The package provides some tools related to using the Nash variant of Marquardt's algorithm for nonlinear least squares.

Arguments

Details

Package:
nlmrt
Type:
Package
Version:
1.0
Date:
2012-03-05
License:
GPL-2
This package includes methods for solving nonlinear least squares problems specified by a modeling expression and given a starting vector of named paramters. Note: You must provide an expression of the form lhs ~ rhsexpression so that the residual expression rhsexpression - lhs can be computed. The expression can be enclosed in quotes, and this seems to give fewer difficulties with R. Data variables must already be defined, either within the parent environment or else in the dot-arguments. Other symbolic elements in the modeling expression must be standard functions or else parameters that are named in the start vector.

The main functions in nlmrt are:

   nlfb - Nash variant of the Marquardt procedure for nonlinear least squares,
	with bounds constraints, using a residual and optionally Jacobian
	described as \code{R} functions. 
    20120803: Todo: Make masks more consistent between nlfb and nlxb.

nlxb - Nash variant of the Marquardt procedure for nonlinear least squares, with bounds constraints, using an expression to describe the residual via an \code{R} modeling expression. The Jacobian is computed via symbolic differentiation. wrapnls - Uses nlxb to solve nonlinear least squares then calls nls() to create an object of type nls.

model2grfun.R - Generate a gradient vector function from a nonlinear model expression and a vector of named parameters.

model2jacfun.R - Generate a Jacobian matrix function from a nonlinear model expression and a vector of named parameters.

model2resfun.R - Generate a residual vector function from a nonlinear model expression and a vector of named parameters.

model2ssfun.R - Generate a sum of squares objective function from a nonlinear model expression and a vector of named parameters.

modgr.R - compute gradient of the sum of squares function using the Jacobian and residuals for a nonlinear least squares problem modss.R - computer the sum of squares function from the residuals of a nonlinear least squares problem

myfn.R, mygr.R, myjac.R, myres.R, myss.R - dummy functions that seem to be needed so there is an available handle for output of functions that generate various functions from expressions.

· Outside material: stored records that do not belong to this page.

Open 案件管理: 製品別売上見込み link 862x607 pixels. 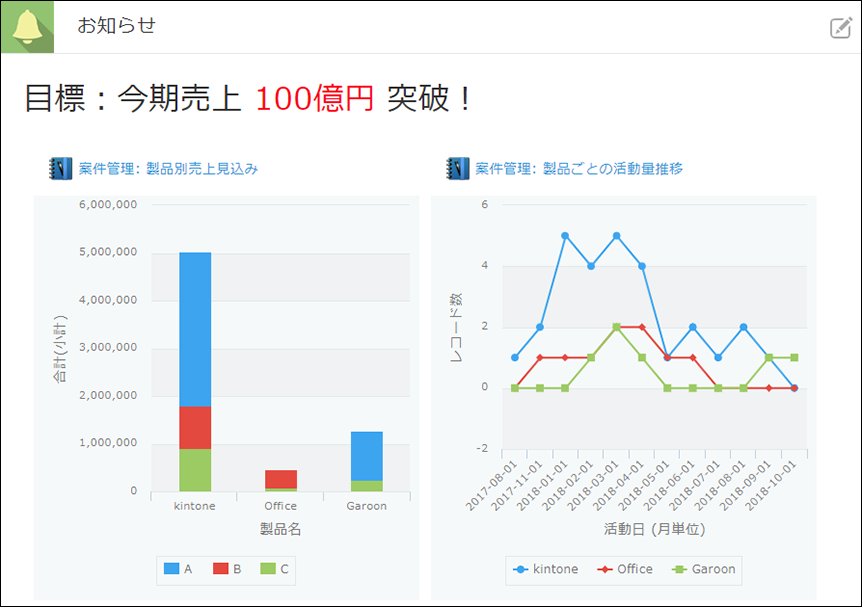[x=168, y=169]
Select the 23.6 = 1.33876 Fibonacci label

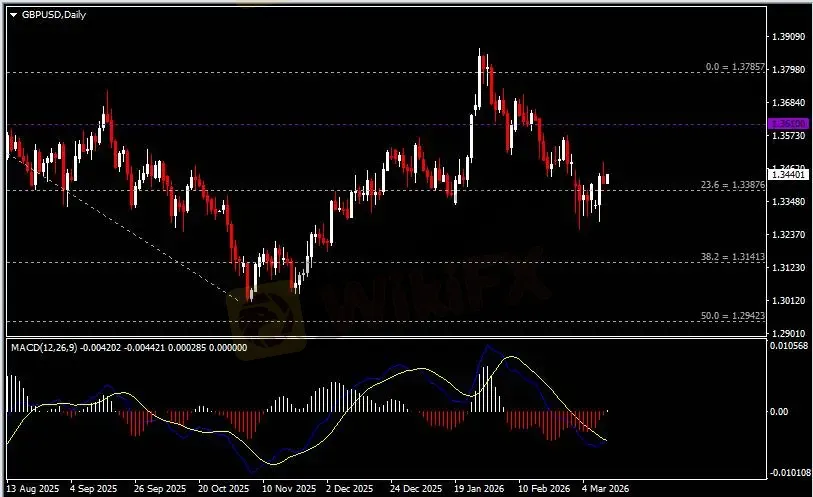(735, 185)
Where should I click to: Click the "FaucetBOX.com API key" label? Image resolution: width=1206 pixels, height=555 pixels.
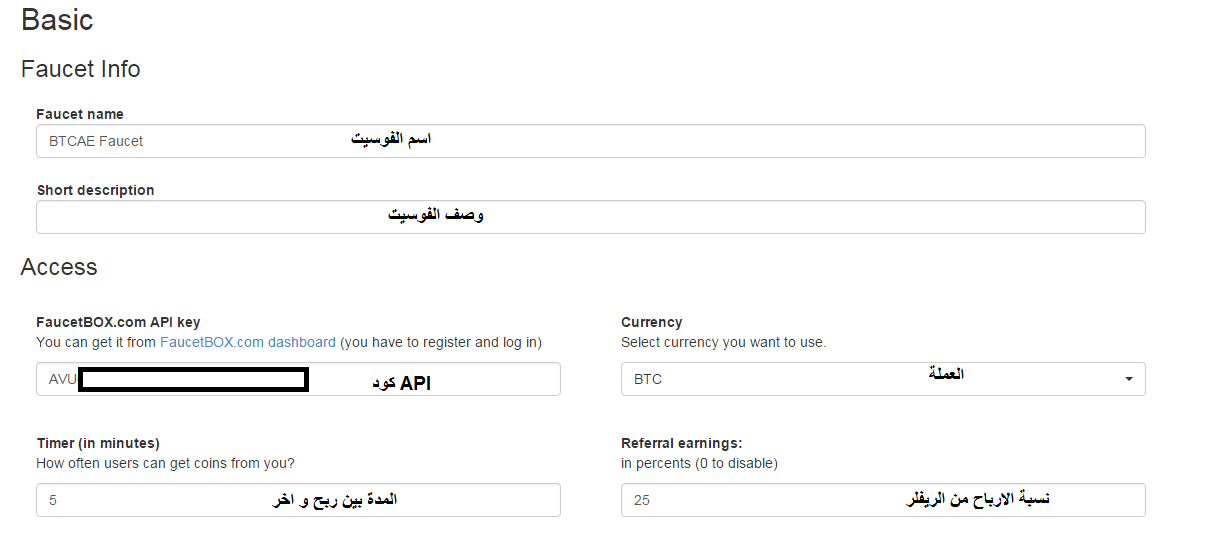point(118,322)
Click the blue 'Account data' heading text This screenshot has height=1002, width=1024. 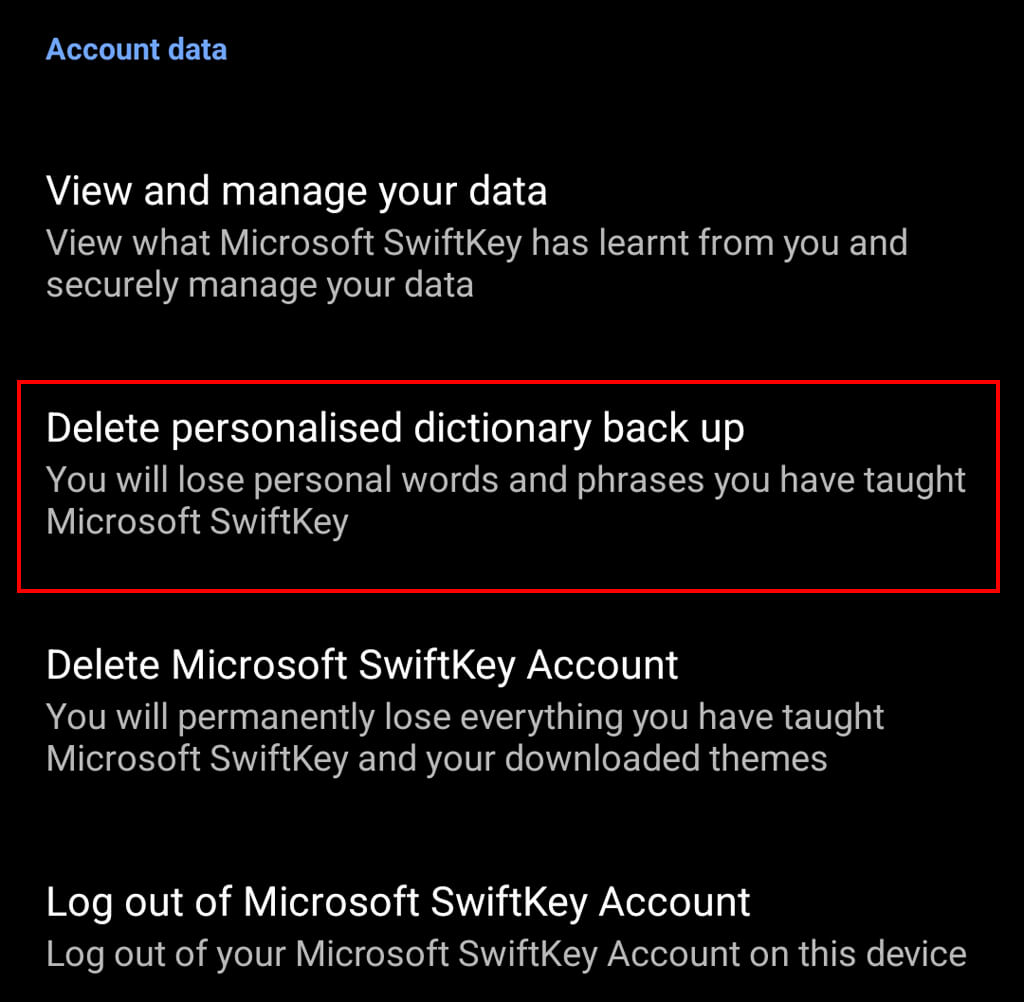point(137,49)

For testing purposes, there are also some experimental codes using different internal computations for the linear algebraic sub-problems in the inst/dev-codes/ sub-folder.

References

Nash, J. C. (1979, 1990) _Compact Numerical Methods for Computers. Linear Algebra and Function Minimisation._ Adam Hilger./Institute of Physics Publications

others!!??

See Also

nls

Examples

Run this code
rm(list=ls())
# library(nlmrt)

# traceval set TRUE to debug or give full history
traceval  <-  FALSE

## Problem in 1 parameter to ensure methods work in trivial case

cat("Problem in 1 parameter to ensure methods work in trivial case\n")
nobs<-8
tt <- seq(1,nobs)
dd <- 1.23*tt + 4*runif(nobs)

df <- data.frame(tt, dd)

a1par<-nlxb(dd ~ a*tt, start=c(a=1), data=df)
a1par


# Data for Hobbs problem
cat("Hobbs weed problem -- unscaled\n")
ydat  <-  c(5.308, 7.24, 9.638, 12.866, 17.069, 23.192, 31.443, 
          38.558, 50.156, 62.948, 75.995, 91.972) # for testing
y  <-  ydat  # for testing
tdat  <-  seq_along(ydat) # for testing

eunsc  <-   y ~ b1/(1+b2*exp(-b3*tt))

cat("Hobbs unscaled with data in data frames\n")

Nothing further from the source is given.